Haemophilia is a genetic disorder of haemostasis, that is, the blood clotting process. It is due to the lack or deficiency of a blood protein called clotting factor. In the blood plasma there are several factors (13 in total), which are called coagulation factors I-XIII and are all necessary for the haemostatic process. When one of these coagulation factors is absent or in low levels, the blood does not clot quickly, resulting in the person bleeding for longer time than other people do.
Haemophilia occurs more frequently in males than females, as is genetically transferred from mother to son. Therefore, the person is born with the disorder and lives with it throughout his or her life. The chance of giving birth to a girl with haemophilia is very rare.
In haemophilia A there is lack or deficiency of clotting factor VIII (Factor 8). It is the most common type of haemophilia as it accounts for about 80% of haemophilia cases. . Haemophilia A occurs in 1 in 5,000 newborn boys or in 1 in 10,000 births.

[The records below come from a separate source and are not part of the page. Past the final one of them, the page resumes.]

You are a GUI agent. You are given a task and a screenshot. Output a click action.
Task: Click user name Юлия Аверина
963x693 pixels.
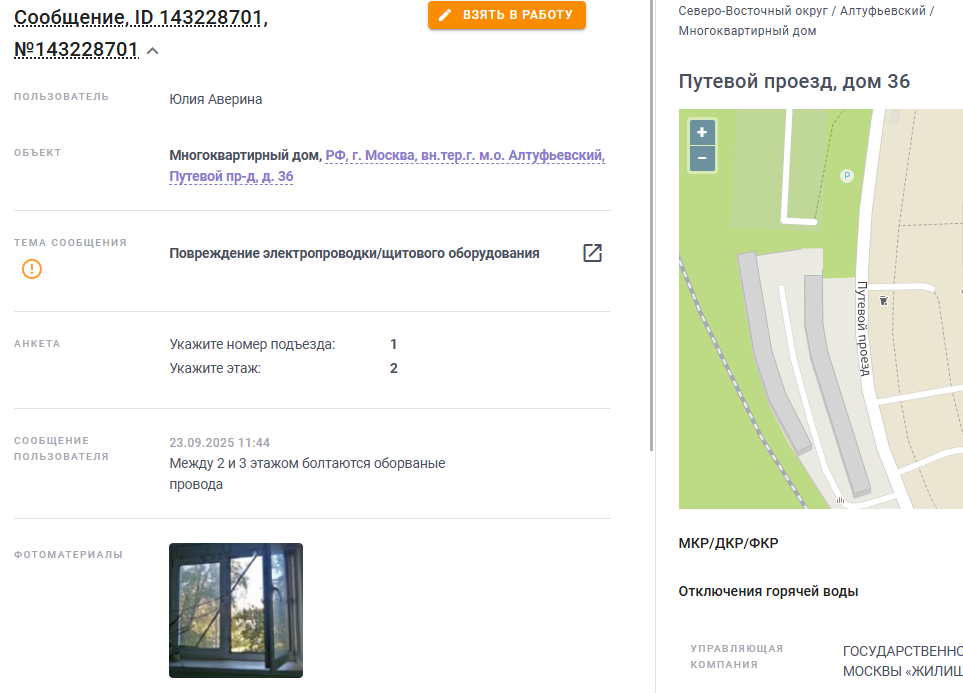tap(216, 100)
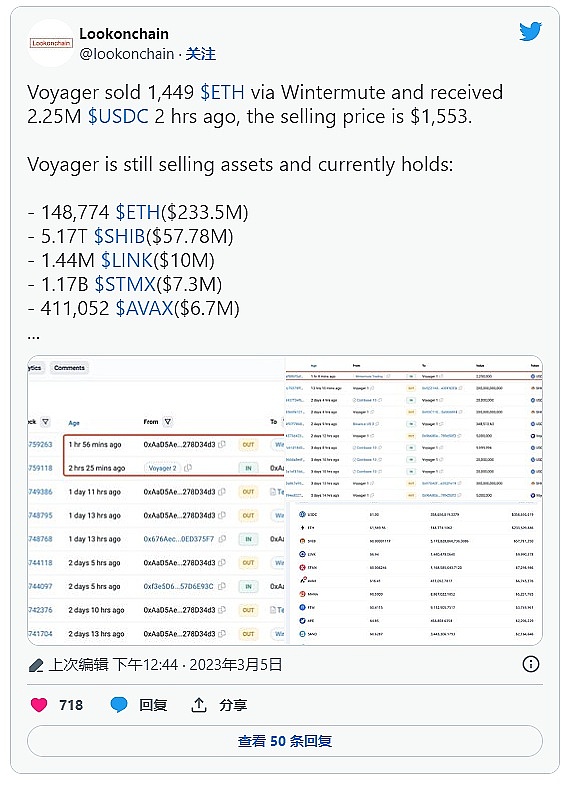Click the 回复 reply label
The image size is (570, 788).
coord(153,705)
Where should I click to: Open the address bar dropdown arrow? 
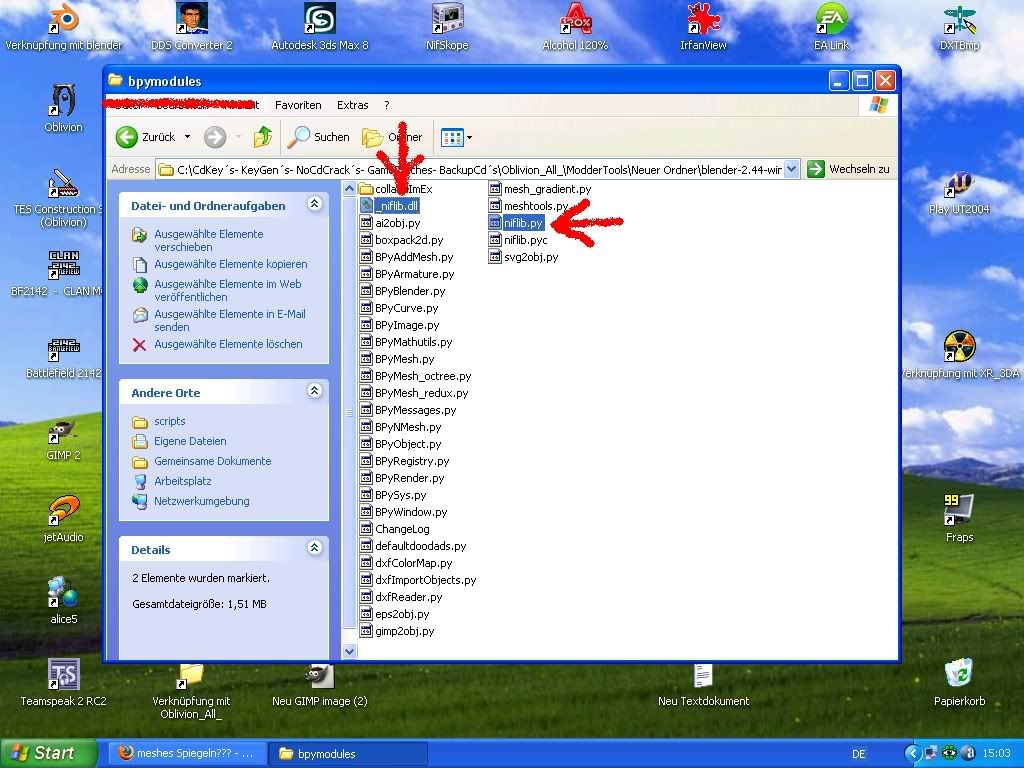pos(792,170)
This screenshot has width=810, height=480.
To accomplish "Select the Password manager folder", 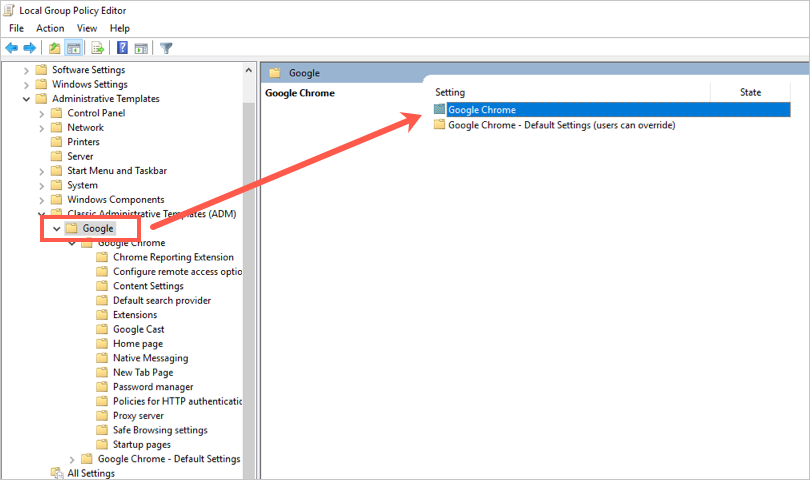I will (152, 387).
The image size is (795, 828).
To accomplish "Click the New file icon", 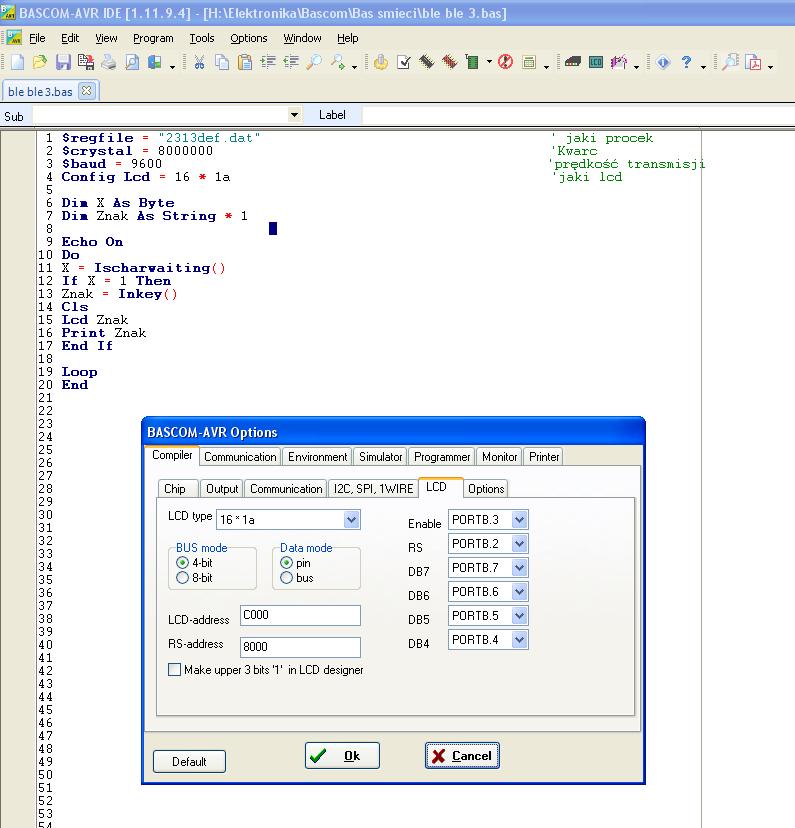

Haemophilia B (also known as Christmas disease) is caused by the lack or deficiency of clotting factor IX (factor 9)..
Haemophilia is diagnosed by blood tests that measure platelet count, blood clotting time, prothrombin time (PT) and partial thromboplastin time (aPTT), followed by measurements of factor VIII or factor IX levels. The diagnosis of mild or severe haemophilia is usually made in infancy (0-2 years old), as the baby's parents observe bruises on their hands or feet, especially when they start crawling or walking. Haemophilia should not be confused with von Willebrand disease, a bleeding disorder due to the lack or defective function of a different type of clotting factor, calledvon Willebrand factor (VWF).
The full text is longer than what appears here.